1. In this systematic review and meta-analysis, counseling interventions were found to help prevent the development of perinatal depression, primarily in women who were identified as being high risk.
2. There was not adequate evidence to assess the benefits and harms of non-counseling interventions.
Evidence Rating Level: 1 (Excellent)
Study Rundown: Perinatal depression is a common condition that is often treated with pharmacological and counseling therapeutic strategies. Despite guidance on treatment of perinatal depression, there has yet to be guidelines on how to prevent its development. In this systematic review and meta-analysis, counseling interventions were found to significantly prevent perinatal depression, primarily in women who were identified as being at high risk. In contrast, non-counseling interventions, including prophylactic antidepressant administration, did not have enough evidence to adequately assess the benefits and harms of these interventions for prevention. The USPSTF recommended that clinicians provide or prefer counseling for pregnant or post-partum women at high risk for perinatal depression.

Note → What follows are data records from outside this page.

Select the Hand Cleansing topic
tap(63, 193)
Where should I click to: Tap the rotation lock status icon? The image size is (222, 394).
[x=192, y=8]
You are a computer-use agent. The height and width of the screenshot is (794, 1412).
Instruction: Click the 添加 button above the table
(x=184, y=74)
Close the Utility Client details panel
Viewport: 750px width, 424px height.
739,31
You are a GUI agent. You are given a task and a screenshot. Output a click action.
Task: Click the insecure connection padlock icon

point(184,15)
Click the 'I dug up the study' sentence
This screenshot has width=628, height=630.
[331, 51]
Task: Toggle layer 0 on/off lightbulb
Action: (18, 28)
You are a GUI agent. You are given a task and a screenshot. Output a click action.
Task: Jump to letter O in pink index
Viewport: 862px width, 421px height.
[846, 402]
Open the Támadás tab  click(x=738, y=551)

Despite moderate evidence to suggest that counseling is beneficial for perinatal depression prevention for those at highest risk, it is unclear if this intervention would be appropriate for all pregnant or post-partum women. In addition, there was a significant small studies effect for the analysis assessing counseling, and so the effect size of the intervention may be overestimated.

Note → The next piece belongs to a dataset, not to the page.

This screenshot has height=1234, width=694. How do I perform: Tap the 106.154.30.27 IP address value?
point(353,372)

Click to read the study published today in JAMA
Relevant Reading: Psychosocial and psychological interventions for preventing postpartum depression
In-Depth [systematic review and meta-analysis]: 49 randomized controlled trials (RCTs) and one non-randomized controlled intervention study (n = 22,385 patients) were included. Studies were excluded if the patients were currently experiencing depression symptoms, had patients with psychotic or developmental disorders, studies limited to a select patient population (such as only HIV+ women), or were conducted in classrooms, correctional facilities, worksites, or emergency departments. The studied interventions were counseling, psychoeducation, other supportive
Interventions, care delivery models targeting improved mental health outcomes, prophylactic antidepressant use, physical activity, complementary and alternative therapies, and hormonal therapy. 20 RCTs (n = 4107) suggested that counseling reduces the development of perinatal depression (Risk Ratio 0.61; CI95 0.47 to 0.78), and effects were largest for cognitive behavioral therapy and interpersonal therapy based interventions. 3 RCTs and 1 non-randomized controlled intervention study suggested health system interventions not implementable in the US also reduced perinatal depression risk (RR 0.60; CI95 0.43 to 0.83). Physical activity interventions consistently reported point estimates to support this intervention, but only one study found statistical significance. Birth experience debriefing and omega-3 fatty acids did not show a benefit. Two trials of prophylactic antidepressants had conflicting findings: one study with nortriptyline showed no benefit (23% vs 24%; p = 0.99) and one study with sertraline showed a benefit (difference in recurrence rates 43%; p = 0.04). No harms were associated with counseling or health system interventions, and there was no difference in adverse events for the antidepressant studies.